Recopiez le passage du texte compris entre « Comment sortir indemne » et « regretté George Steiner. », bornes incluses, en renommant « humus littéraire » en « terreau littéraire ».

++++ TEXTE ++++

Comment sortir indemne d'un livre que l'on vient d'écrire en y mettant tout de soi, tout de ses morts ? Peut-être, en en écrivant un autre. Et pour cela, il faut revenir à l'essentiel, au début de l'histoire, à ce qui fonde son propre humus littéraire. C'est en gros, récit et réflexions mêlés, l'histoire du nouveau livre de Daniel Mendelsohn, écrivain essentiel et auteur américain connaissant mieux que presque personne la littérature antique et classique européenne. Livre après livre, celui-ci s'affirme dans notre champ culturel comme un successeur du déjà regretté George Steiner.

++++ DONNÉES ++++

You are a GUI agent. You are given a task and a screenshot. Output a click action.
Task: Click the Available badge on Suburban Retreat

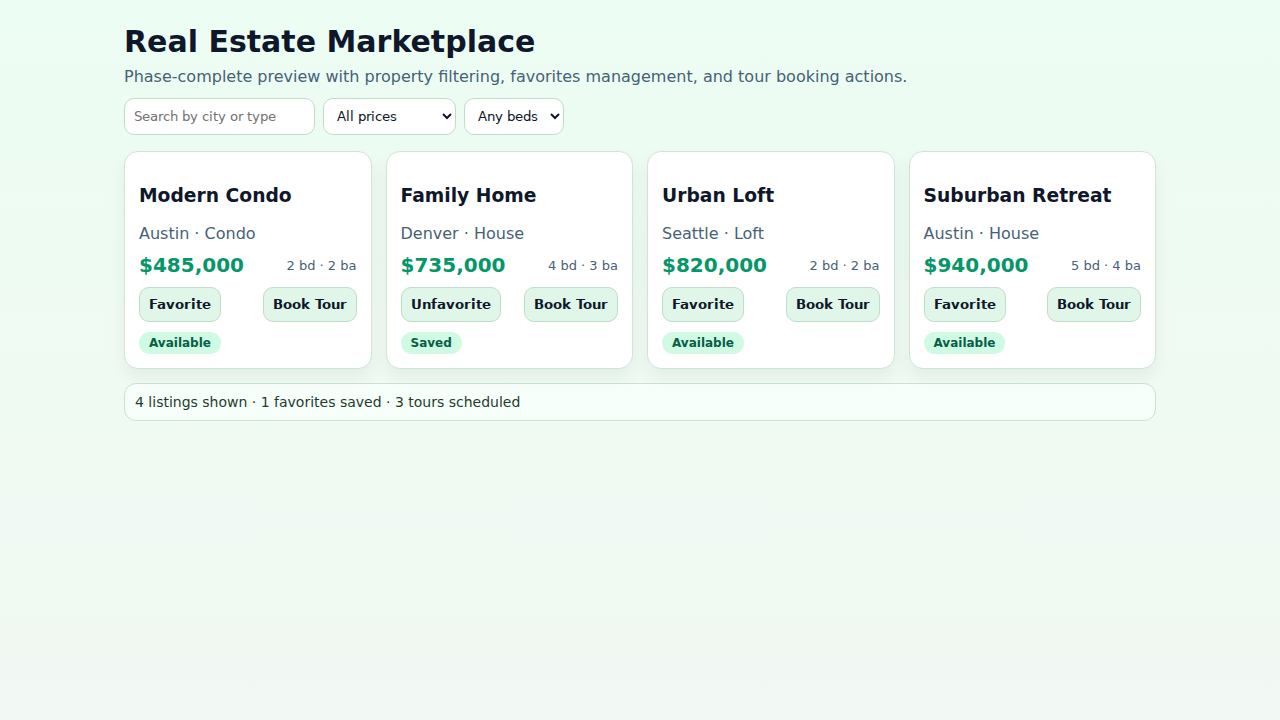964,342
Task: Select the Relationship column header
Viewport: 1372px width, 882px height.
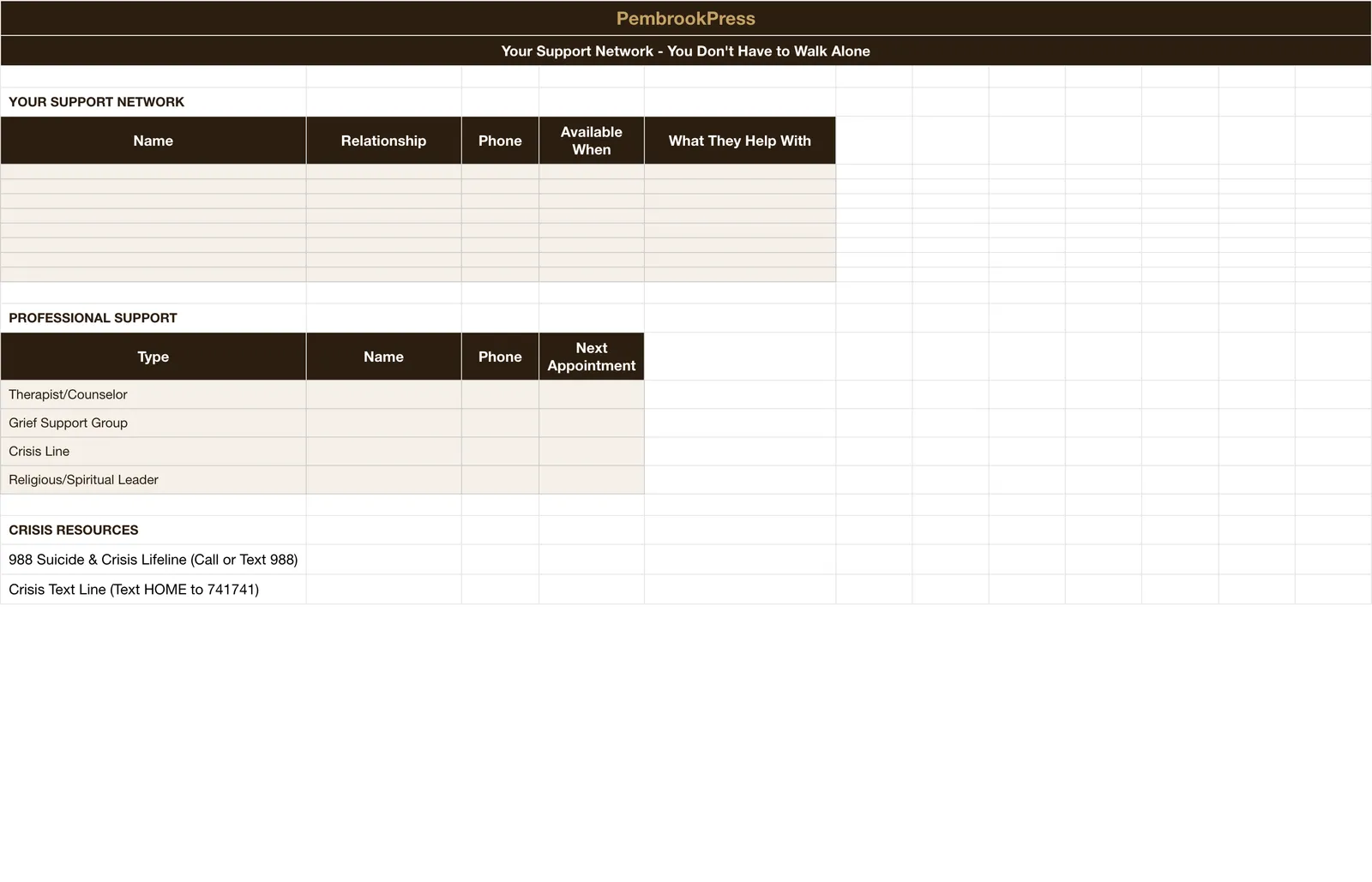Action: click(x=383, y=141)
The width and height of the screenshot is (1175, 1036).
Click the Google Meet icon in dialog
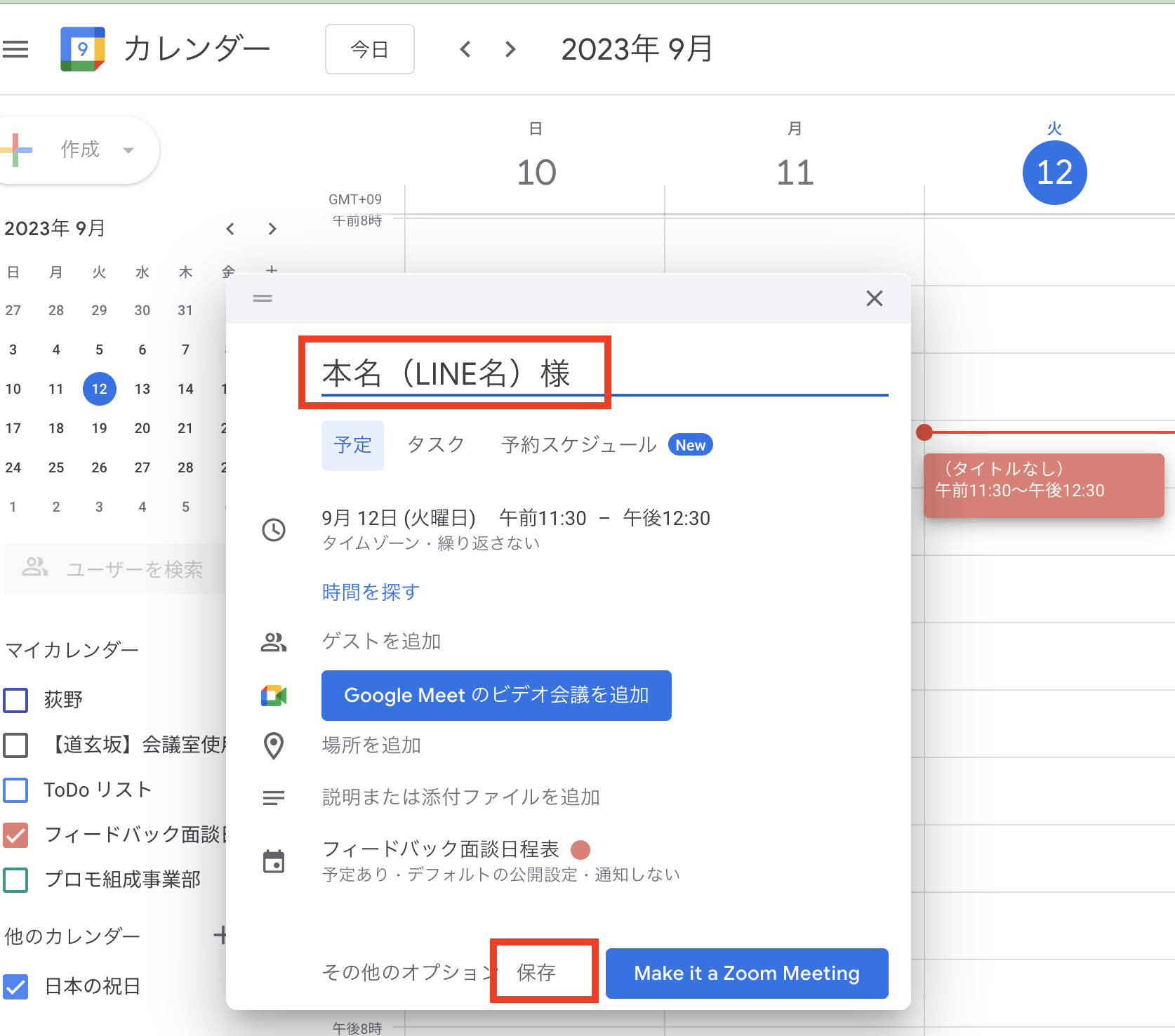(274, 696)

++++

RÉPONSE ATTENDUE =>
Comment sortir indemne d'un livre que l'on vient d'écrire en y mettant tout de soi, tout de ses morts ? Peut-être, en en écrivant un autre. Et pour cela, il faut revenir à l'essentiel, au début de l'histoire, à ce qui fonde son propre terreau littéraire. C'est en gros, récit et réflexions mêlés, l'histoire du nouveau livre de Daniel Mendelsohn, écrivain essentiel et auteur américain connaissant mieux que presque personne la littérature antique et classique européenne. Livre après livre, celui-ci s'affirme dans notre champ culturel comme un successeur du déjà regretté George Steiner.